知性の行方
入河梨茶
ルリエの場合
ルリエは勉強の合間、スマホでネット小説を適当に読む。
ただの気分転換でありただの暇潰し。だから物語の起伏だの紆余曲折だの登場人物の繰り広げるドラマだの心情だの文章のうまさだのに興味はない。バカでも読めるくらい簡単な文章の、ひどい目に遭わされた主人公がすごい力でやり返すような、他と区別もつかないくらいシンプルな話で構わない。やり返す時、できるだけ悪役が悲惨なことになればいい。
数分読むと、勉強に戻る。

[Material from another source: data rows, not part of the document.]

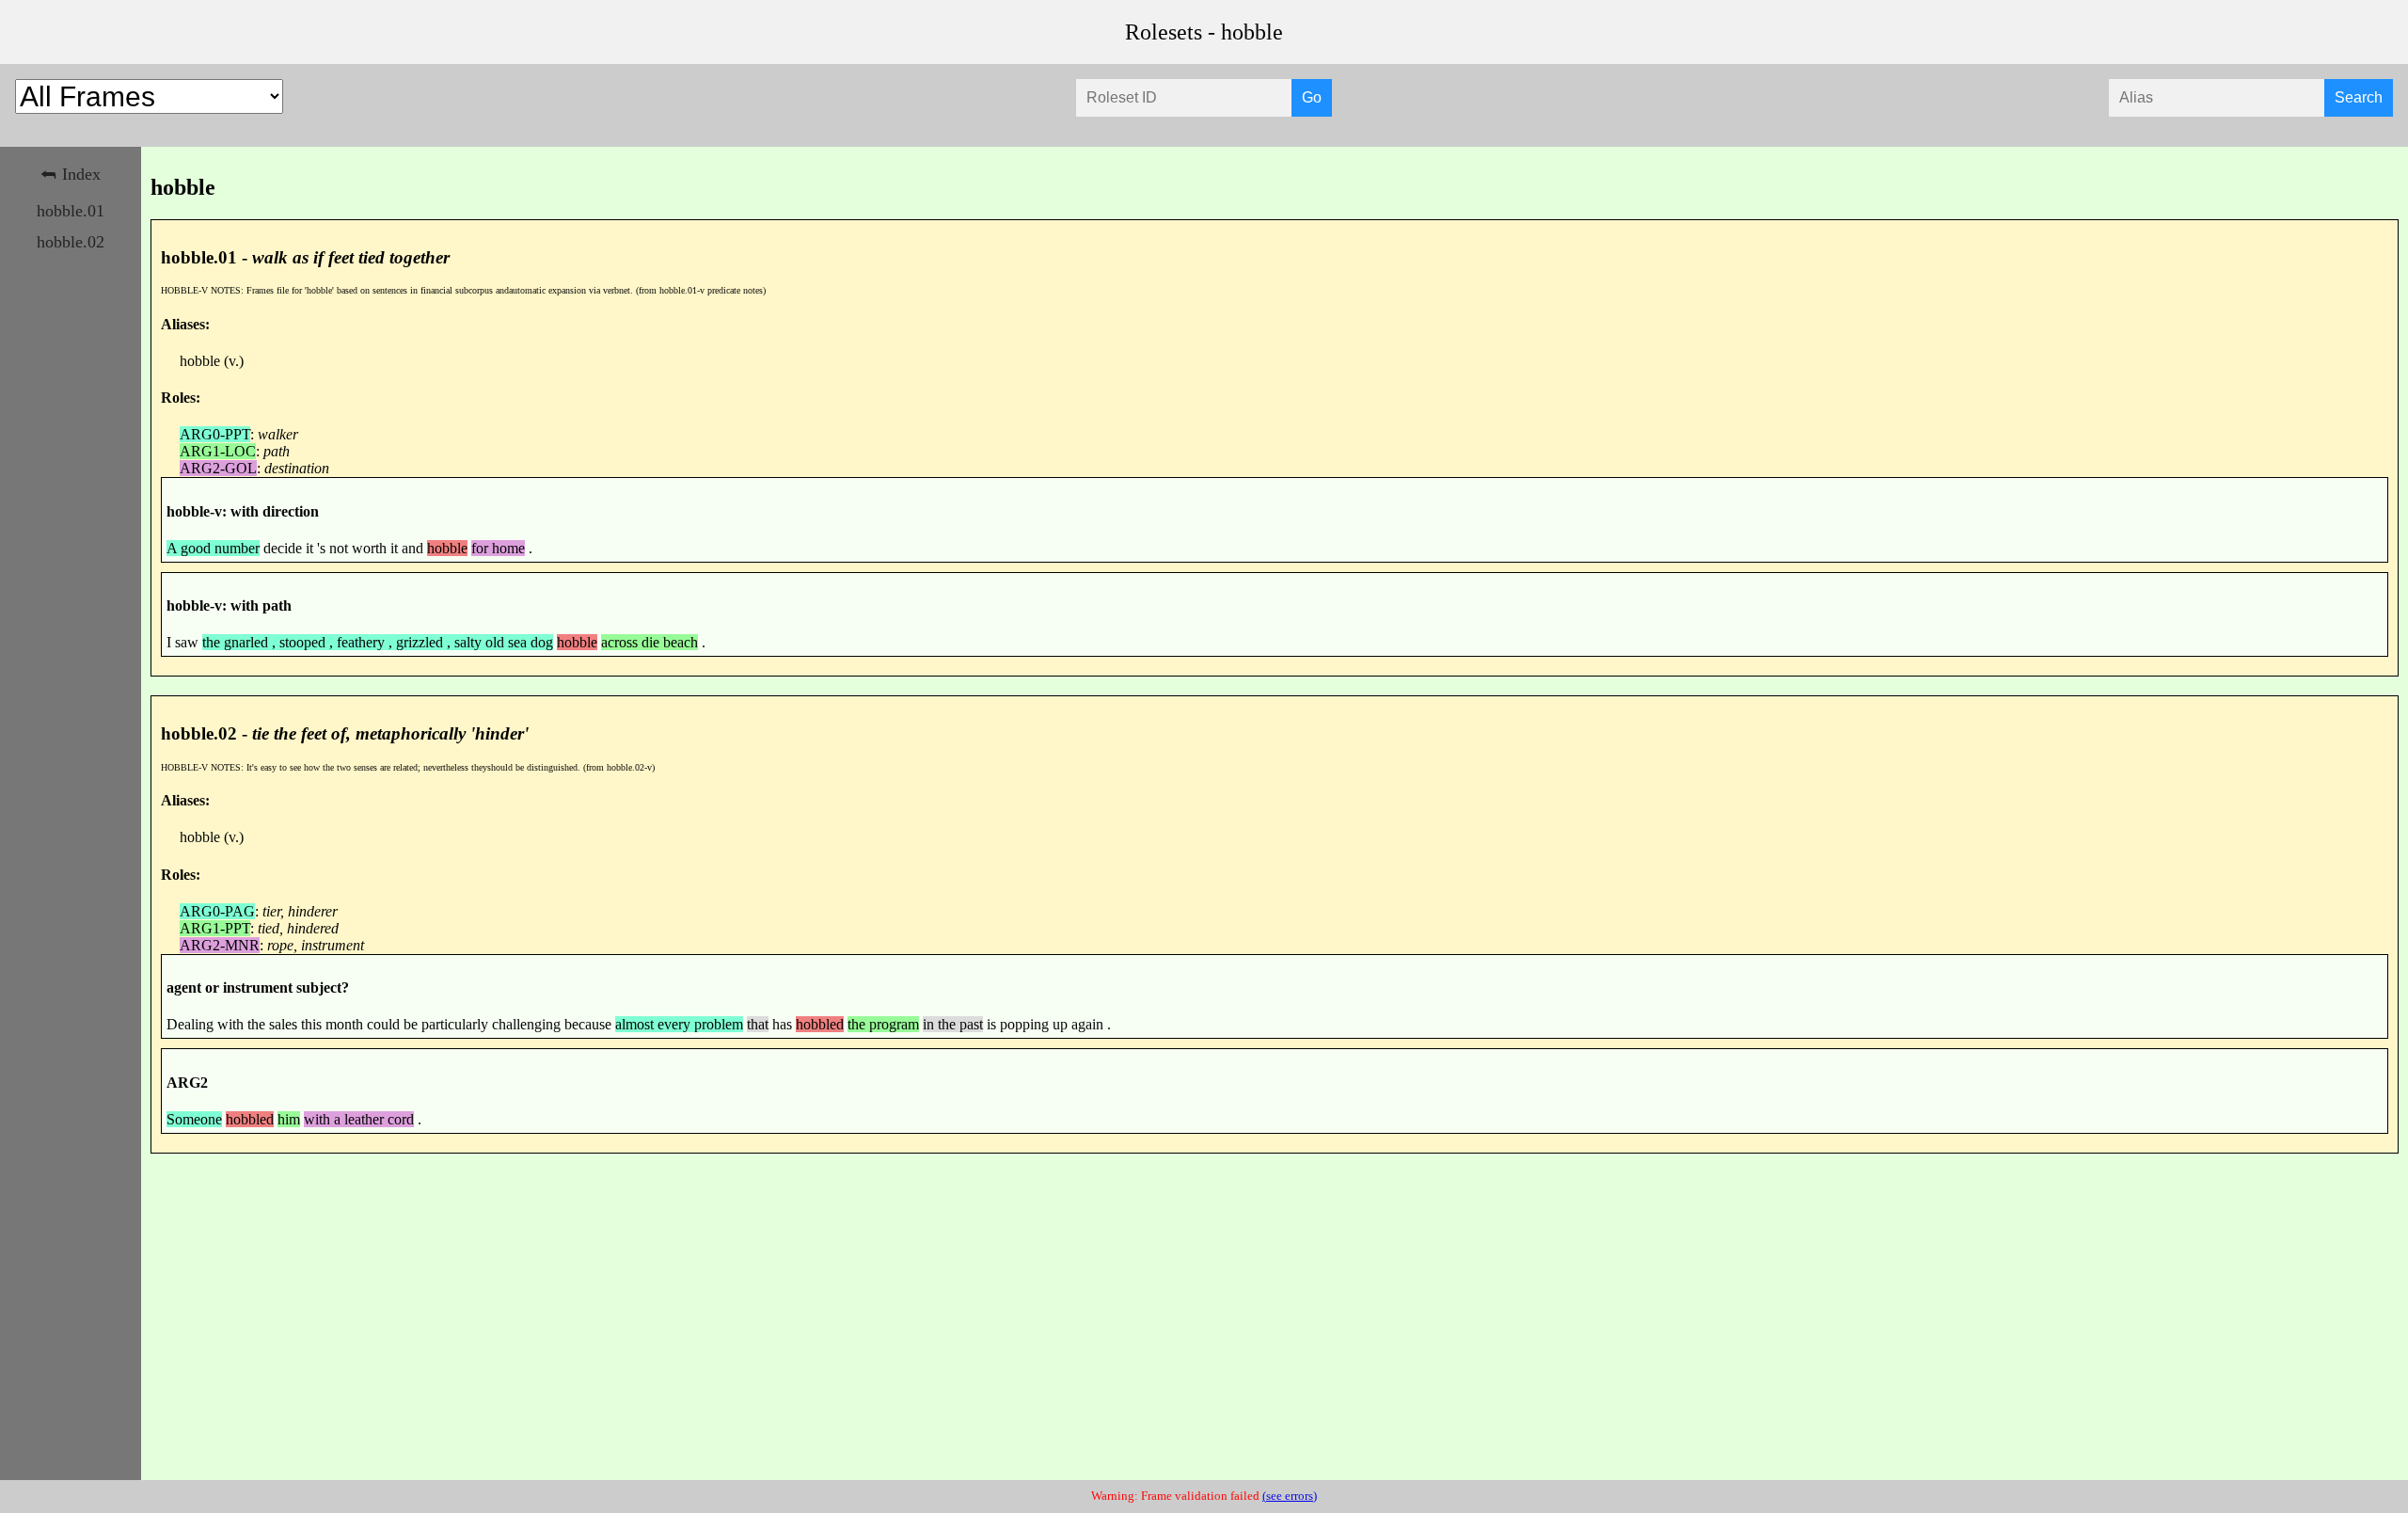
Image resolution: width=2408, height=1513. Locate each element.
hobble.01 (70, 210)
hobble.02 (70, 241)
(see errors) (1289, 1496)
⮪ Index (70, 174)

学年一位を維持するのもなかなか大変なのだ。
今日の分の勉強を終えた十時半、ルリエはまたスマホを弄る。
ふと思い立って、普段あまり見ない占いアプリを覗いてみた。
「こっちもアンラッキーは7か……」
ルリエの好きな数字は7だ。なのに今日、よく見るアプリやテレビの占いでは、ことごとくアンラッキーな数字を7としていた。
何か、嫌な気分になる。
そして十時三十七分、メッセージが届いた。
相手はキャラコ。ありえない相手からのメッセージ。
二年B組で、ルリエはキャラコへのいじめに手を染めていた。
別に自分の意志でしたいわけじゃない。グループのリーダーの意向でしかたなくだ。
中一まではどんなクラスでも中心人物だったルリエだが、この春に転校してきたリーダーには敵わなかった。あいつもキャラコに負けず劣らず変な本名だけど、名前を呼ぶと本気で怒るからグループメンバーはみなリーダーと呼んでいる。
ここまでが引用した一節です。